(WRITTEN EXERCISE):
Tally the lines of the data below that contain the string "Image", with case counting, and give only the number.

Stored data:
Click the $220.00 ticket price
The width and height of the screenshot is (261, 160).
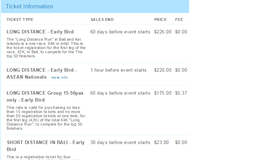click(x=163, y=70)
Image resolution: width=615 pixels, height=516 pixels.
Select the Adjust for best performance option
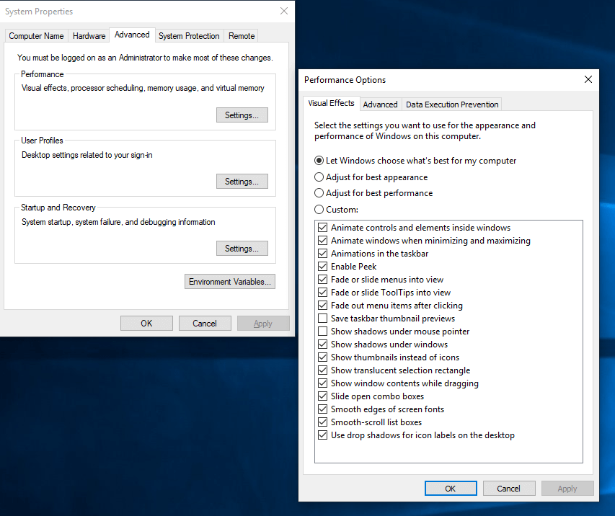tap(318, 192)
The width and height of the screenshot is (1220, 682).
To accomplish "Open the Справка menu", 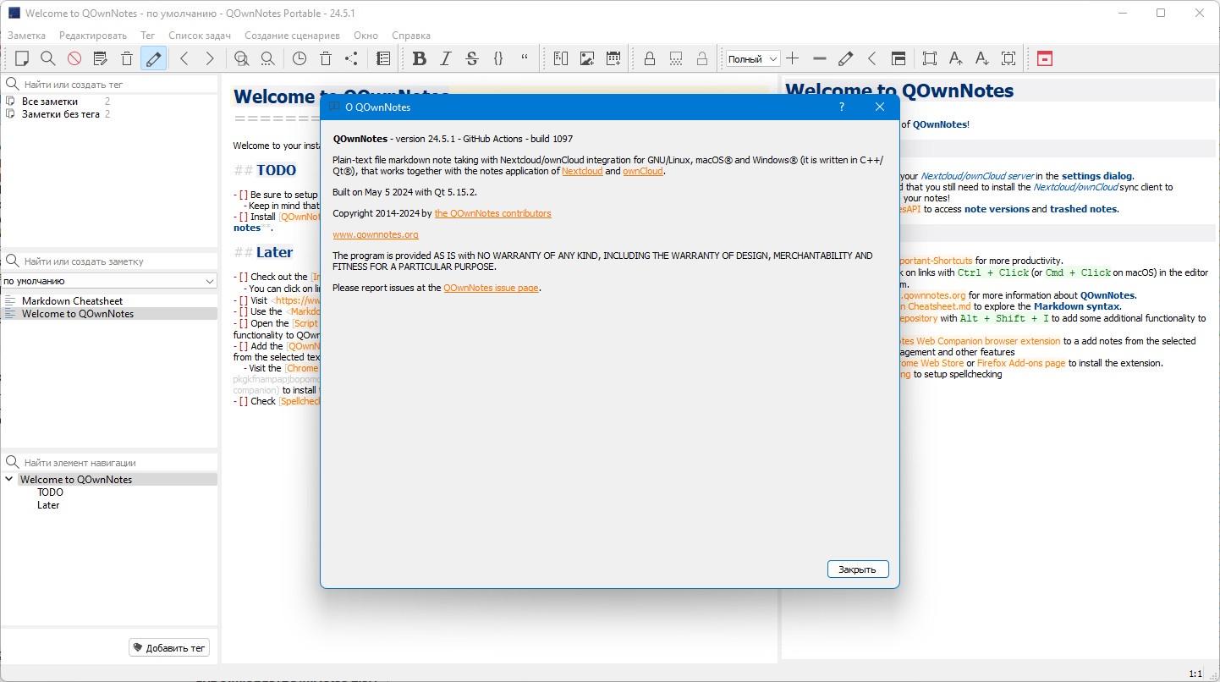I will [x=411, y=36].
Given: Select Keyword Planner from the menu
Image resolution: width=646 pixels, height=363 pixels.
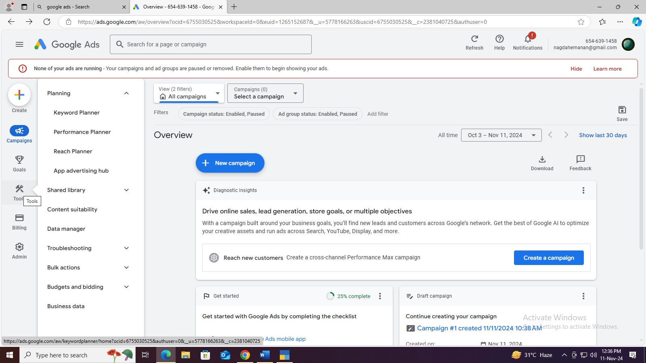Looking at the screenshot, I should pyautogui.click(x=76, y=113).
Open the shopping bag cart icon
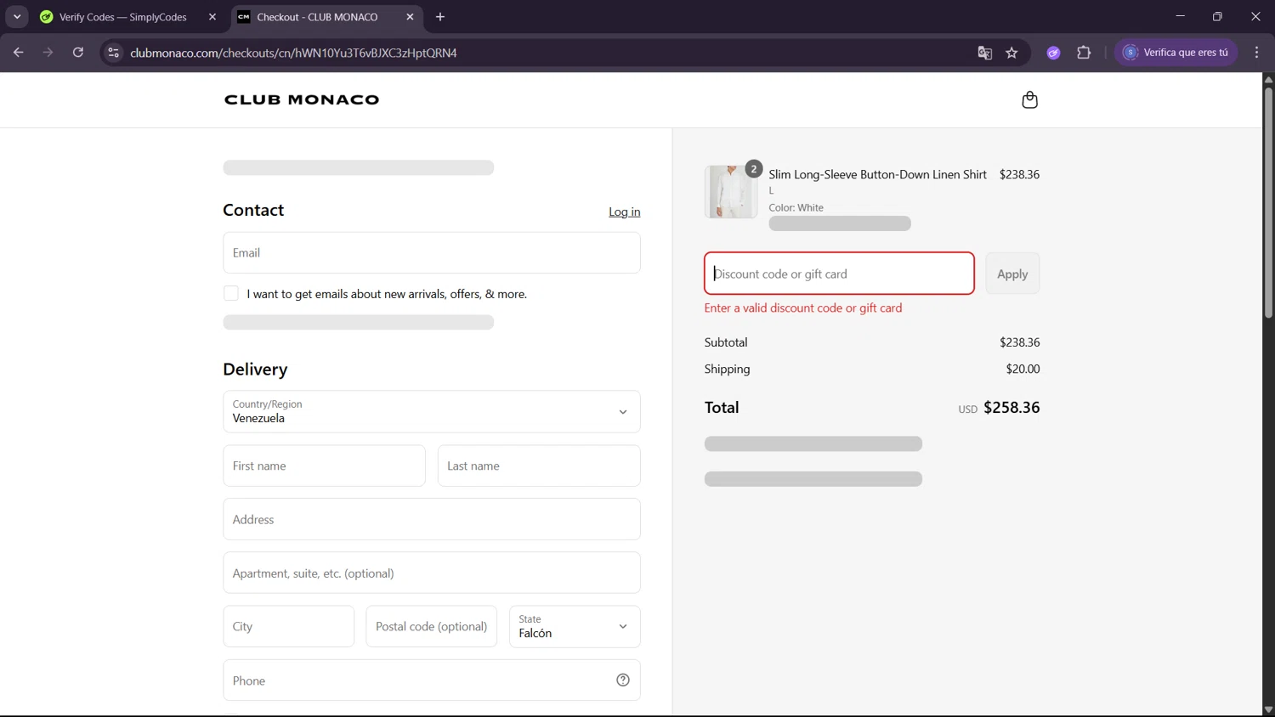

(COMPLETED TASK):
2